Series.str.extract(pat, flags=0, expand=None) [source]
For each subject string in the Series, extract groups from the first match of regular expression pat.
New in version 0.13.0.
| Parameters: |
pat : string Regular expression pattern with capturing groups flags : int, default 0 (no flags) re module flags, e.g. re.IGNORECASE .. versionadded:: 0.18.0 expand : bool, default False
|
|---|---|
| Returns: |
DataFrame with one row for each subject string, and one column for each group. Any capture group names in regular expression pat will be used for column names; otherwise capture group numbers will be used. The dtype of each result column is always object, even when no match is found. If expand=False and pat has only one capture group, then return a Series (if subject is a Series) or Index (if subject is an Index). |
See also
extractall
A pattern with two groups will return a DataFrame with two columns. Non-matches will be NaN.

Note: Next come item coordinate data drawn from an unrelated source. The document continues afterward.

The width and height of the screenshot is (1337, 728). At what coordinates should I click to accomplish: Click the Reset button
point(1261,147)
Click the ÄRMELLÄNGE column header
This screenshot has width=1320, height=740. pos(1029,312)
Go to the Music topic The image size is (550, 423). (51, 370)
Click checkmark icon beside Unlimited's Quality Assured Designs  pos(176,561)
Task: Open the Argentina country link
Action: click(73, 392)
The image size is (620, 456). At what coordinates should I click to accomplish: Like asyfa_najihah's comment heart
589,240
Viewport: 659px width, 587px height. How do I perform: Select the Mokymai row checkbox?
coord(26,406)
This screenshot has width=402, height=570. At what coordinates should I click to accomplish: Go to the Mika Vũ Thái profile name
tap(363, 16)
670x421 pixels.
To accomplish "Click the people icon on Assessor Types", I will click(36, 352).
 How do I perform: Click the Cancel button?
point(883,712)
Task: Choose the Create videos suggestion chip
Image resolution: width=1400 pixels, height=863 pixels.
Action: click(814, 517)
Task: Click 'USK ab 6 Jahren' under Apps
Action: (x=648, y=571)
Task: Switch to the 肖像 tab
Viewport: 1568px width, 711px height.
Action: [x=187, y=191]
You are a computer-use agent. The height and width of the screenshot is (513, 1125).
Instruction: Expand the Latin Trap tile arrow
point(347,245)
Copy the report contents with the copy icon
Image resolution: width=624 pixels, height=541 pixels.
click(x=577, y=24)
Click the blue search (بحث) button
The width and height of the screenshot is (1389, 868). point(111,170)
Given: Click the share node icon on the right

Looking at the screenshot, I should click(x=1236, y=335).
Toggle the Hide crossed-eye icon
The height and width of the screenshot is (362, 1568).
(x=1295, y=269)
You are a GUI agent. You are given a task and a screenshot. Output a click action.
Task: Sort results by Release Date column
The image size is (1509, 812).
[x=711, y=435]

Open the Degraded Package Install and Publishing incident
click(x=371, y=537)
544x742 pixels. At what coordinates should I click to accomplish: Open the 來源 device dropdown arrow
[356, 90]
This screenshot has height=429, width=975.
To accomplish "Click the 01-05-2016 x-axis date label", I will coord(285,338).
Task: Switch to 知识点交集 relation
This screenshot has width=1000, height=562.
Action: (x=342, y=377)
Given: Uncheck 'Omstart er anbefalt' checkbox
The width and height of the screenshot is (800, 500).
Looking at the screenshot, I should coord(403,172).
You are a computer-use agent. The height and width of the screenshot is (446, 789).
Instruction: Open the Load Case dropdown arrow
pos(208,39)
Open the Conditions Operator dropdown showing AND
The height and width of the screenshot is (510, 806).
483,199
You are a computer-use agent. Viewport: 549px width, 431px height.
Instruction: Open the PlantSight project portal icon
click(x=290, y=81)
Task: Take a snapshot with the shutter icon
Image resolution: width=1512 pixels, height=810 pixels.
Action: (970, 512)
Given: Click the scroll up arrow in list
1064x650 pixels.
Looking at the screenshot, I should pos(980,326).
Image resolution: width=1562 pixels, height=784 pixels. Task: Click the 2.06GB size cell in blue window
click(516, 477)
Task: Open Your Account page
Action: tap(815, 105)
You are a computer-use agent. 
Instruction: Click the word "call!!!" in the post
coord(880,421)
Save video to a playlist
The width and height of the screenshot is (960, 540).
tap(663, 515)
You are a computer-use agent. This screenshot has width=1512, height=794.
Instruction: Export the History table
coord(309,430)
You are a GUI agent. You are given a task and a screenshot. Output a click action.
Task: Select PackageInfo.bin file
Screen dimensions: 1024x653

>>> s = Series(['a1', 'b2', 'c3'])
>>> s.str.extract('([ab])(\d)')
0 1
0 a 1
1 b 2
2 NaN NaN
A pattern may contain optional groups.
>>> s.str.extract('([ab])?(\d)')
0 1
0 a 1
1 b 2
2 NaN 3
Named groups will become column names in the result.
>>> s.str.extract('(?P<letter>[ab])(?P<digit>\d)')
letter digit
0 a 1
1 b 2
2 NaN NaN
A pattern with one group will return a DataFrame with one column if expand=True.
>>> s.str.extract('[ab](\d)', expand=True)
0
0 1
1 2
2 NaN
A pattern with one group will return a Series if expand=False.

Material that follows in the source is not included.